Sex bebas atau hubungan di luar nikah kendati dikutuk sepanjang zaman dan dinyatakan sebagai pelanggaran susila, perbuatan ini berkembang dihampir semua lapisan masyarakat, terutama masyarakat yang memiliki tekanan-tekanan yang longgar atau permisif (baca: suka mengizinkan, terbuka). Seseorang yang terjerumus pada perbuatan ini, mungkin saja di sebabkan oleh adanya konflik mental, atau mungkin juga intelegensi yang rendah.

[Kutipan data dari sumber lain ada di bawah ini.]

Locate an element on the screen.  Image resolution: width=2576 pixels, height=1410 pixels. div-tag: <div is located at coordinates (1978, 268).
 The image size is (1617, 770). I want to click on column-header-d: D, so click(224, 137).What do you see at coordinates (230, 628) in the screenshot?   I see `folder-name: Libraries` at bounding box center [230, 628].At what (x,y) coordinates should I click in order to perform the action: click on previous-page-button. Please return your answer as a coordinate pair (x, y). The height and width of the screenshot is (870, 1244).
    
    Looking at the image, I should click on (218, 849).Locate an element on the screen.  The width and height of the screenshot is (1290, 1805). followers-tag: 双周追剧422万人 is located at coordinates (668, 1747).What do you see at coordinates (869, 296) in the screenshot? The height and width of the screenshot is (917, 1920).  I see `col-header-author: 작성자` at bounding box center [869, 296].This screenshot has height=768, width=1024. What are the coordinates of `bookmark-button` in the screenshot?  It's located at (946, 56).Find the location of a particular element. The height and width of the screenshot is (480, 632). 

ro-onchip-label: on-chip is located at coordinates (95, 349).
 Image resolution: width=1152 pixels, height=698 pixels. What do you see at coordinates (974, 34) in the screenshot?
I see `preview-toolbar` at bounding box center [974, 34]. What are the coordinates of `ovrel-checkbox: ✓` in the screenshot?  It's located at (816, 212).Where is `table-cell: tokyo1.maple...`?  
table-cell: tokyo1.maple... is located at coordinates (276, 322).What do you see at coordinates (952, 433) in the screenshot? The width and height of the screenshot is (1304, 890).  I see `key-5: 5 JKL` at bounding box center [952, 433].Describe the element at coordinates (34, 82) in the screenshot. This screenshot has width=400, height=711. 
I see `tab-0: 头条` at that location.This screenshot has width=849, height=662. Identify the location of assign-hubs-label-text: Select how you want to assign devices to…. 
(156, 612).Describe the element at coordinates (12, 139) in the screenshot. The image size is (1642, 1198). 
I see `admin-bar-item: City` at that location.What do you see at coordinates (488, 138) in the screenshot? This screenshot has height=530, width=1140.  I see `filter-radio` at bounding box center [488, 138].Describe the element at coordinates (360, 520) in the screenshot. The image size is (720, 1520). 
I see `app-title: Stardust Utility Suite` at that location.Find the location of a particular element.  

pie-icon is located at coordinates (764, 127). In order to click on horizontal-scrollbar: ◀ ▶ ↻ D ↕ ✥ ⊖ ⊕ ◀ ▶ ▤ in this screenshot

Dalam paparan ilmu kemasyarakatan, Perbuatan tersebut termasuk penyimpangan sosial. perilaku yang menyimpang ini mungkin disebabkan karena : pertama, sikap mental yang tidak sehat, orang yang mempunyai sikap mental yang tidak sehat biasanya tidak akan merasa bersalah atas perbuatannya, bahkan akan merasa senang. Kedua, Broken Home, biasanya keluarga yang mempunyai kondisi seperti ini anggota-anggotanya akan mencari kesenangan di luar rumah. Ketiga, desawa ini yang sangat berpengaruh terhadap pembentukan nilai-nilai atau norma-norma yang ada di lingkungan remaja, yaitu pengaruh lingkungan, teman sepermainannya dan media massa. Media massa….luar biasa pengaruhnya bagi kalangan remaja kita saat ini.

Siapa kira-kira yang harus di salahkan, orang tua? Anak-anak tersebut? Atau mungkin kemodern-an jaman dengan globalisasinya?
Yang pasti semua harus bertanggungjawab atas apa yang terjadi pada remaja-remaja kita. Orang tua yang nota bene sebagai agen sosialisasi yang paling pertama harus mampu menanamkan nilai-nilai yang kuat (baca:keimanan) pada anak-anaknya. Dalam hal ini, proses sosialisasi dalam keluarga (sebagai agen sosialisasi yang peratama)harus sempurna, sehingga pesan-pesan moral yang berasal dari keluarga akan menjadi tameng yang kokoh bagi anak-anak . Pendidikan agama, budi pekerti, teladan yang baik, dan pengawasan, merupakan modal kita dalam mencegah anak-anak kita untuk tidak terjerumus dalam hal-hal yang di benci atau menjadi aib di masyarakat.